Skip to content
This repository has been archived by the owner on Dec 24, 2024. It is now read-only.

Some refactoring to files in pols directory #252

Open
tadashiK opened this issue Aug 20, 2019 · 4 comments
Open

Some refactoring to files in pols directory #252

tadashiK opened this issue Aug 20, 2019 · 4 comments

Comments

@tadashiK
Copy link

tadashiK commented Aug 20, 2019

As of now, some files in pols directory seem to need some modifications. For example, comments of BasePol class is difficult to understand. I suggest some improvements below.

@tadashiK tadashiK changed the title Poli Some refactoring to files in pols directory Aug 20, 2019
@tadashiK
Copy link
Author

tadashiK commented Aug 20, 2019

How about changing base.py to the following for readability. Main modifications are on comments and some if statements that makes the code unnecessarily deep.

import copy

import gym
import numpy as np
import torch.nn as nn

from machina.utils import get_device


class BasePol(nn.Module):
    """
    A base class of the policy. This class works as a "head" of a given neural network.
    The head can be RNN, appropriately normalize the output range of the neural network,
    and make the computation parallel.

    Parameters
    ----------
    observation_space : gym.Space
        Observation space
    action_space : gym.Space
        Action space
    net : torch.nn.Module
    rnn : bool
    normalize_ac : bool
        If True, the output of net is scaled such that it covers the entire action_space.
        It is assumed that the output is continuous, and each of its dimensions ranges between -1 and 1.
    data_parallel : bool or str
        If True, network computation is executed in parallel.
        If data_parallel is ddp, network computation is executed in distributed parallel.
    parallel_dim : int
        Split dimension in data parallel.
    """

    def __init__(self, observation_space, action_space, net, rnn=False, normalize_ac=True, data_parallel=False, parallel_dim=0):
        nn.Module.__init__(self)
        self.observation_space = observation_space
        self.action_space = action_space
        self.net = net

        self.rnn = rnn
        self.hs = None  # A hidden state vector of the RNN.

        self.normalize_ac = normalize_ac
        self.data_parallel = data_parallel
        if data_parallel is True:
            self.dp_net = nn.DataParallel(self.net, dim=parallel_dim)
        elif data_parallel == 'ddp':
            self.net.to(get_device())
            self.dp_net = nn.parallel.DistributedDataParallel(
                self.net, device_ids=[get_device()], dim=parallel_dim)
        elif data_parallel is not False:
            raise ValueError(
                'data_parallel must be either Boolean value or str(ddp).')
        self.dp_run = False

        self.multi = isinstance(action_space, gym.spaces.MultiDiscrete)
        self.discrete =\
            self.multi or isinstance(action_space, gym.spaces.Discrete)

**Material for this task:**
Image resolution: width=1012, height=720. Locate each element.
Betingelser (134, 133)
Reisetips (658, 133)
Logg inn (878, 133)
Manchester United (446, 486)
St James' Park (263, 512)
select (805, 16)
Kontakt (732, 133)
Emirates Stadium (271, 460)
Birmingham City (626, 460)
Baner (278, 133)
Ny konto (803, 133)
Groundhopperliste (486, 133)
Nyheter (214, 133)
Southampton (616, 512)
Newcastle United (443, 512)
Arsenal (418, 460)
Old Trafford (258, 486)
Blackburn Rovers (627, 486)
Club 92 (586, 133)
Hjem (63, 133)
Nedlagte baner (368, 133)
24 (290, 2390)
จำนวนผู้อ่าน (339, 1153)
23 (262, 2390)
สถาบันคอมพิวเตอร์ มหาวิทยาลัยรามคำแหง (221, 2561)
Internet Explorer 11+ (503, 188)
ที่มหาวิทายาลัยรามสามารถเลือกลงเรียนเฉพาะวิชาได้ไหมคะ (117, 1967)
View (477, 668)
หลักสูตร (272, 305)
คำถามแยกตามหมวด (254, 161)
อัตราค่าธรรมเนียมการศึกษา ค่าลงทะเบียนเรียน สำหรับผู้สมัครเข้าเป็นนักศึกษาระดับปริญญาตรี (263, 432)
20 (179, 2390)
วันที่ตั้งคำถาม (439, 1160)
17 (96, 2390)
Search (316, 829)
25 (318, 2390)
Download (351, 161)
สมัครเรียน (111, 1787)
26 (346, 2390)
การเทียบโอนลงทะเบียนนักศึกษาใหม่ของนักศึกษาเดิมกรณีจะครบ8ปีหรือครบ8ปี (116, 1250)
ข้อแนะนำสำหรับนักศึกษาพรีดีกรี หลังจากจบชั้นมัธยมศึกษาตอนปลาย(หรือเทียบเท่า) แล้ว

**Directives:**
A: Reproduce the passage of the refactoring thread that begins at the words "How about changing" and stops after "code unnecessarily deep.", with "readability" swapped for "clarity".
B: Please output the entries as a Markdown table with the columns Row and Entry, beginning at the line that has "Nyheter (214, 133)" and stopping after the line that has "Internet Explorer 11+ (503, 188)". Number each row and leave out blank lines.

**Answers:**
A:
How about changing base.py to the following for clarity. Main modifications are on comments and some if statements that makes the code unnecessarily deep.

B:
| Row | Entry |
|---|---|
| 1 | Nyheter (214, 133) |
| 2 | Southampton (616, 512) |
| 3 | Newcastle United (443, 512) |
| 4 | Arsenal (418, 460) |
| 5 | Old Trafford (258, 486) |
| 6 | Blackburn Rovers (627, 486) |
| 7 | Club 92 (586, 133) |
| 8 | Hjem (63, 133) |
| 9 | Nedlagte baner (368, 133) |
| 10 | 24 (290, 2390) |
| 11 | จำนวนผู้อ่าน (339, 1153) |
| 12 | 23 (262, 2390) |
| 13 | สถาบันคอมพิวเตอร์ มหาวิทยาลัยรามคำแหง (221, 2561) |
| 14 | Internet Explorer 11+ (503, 188) |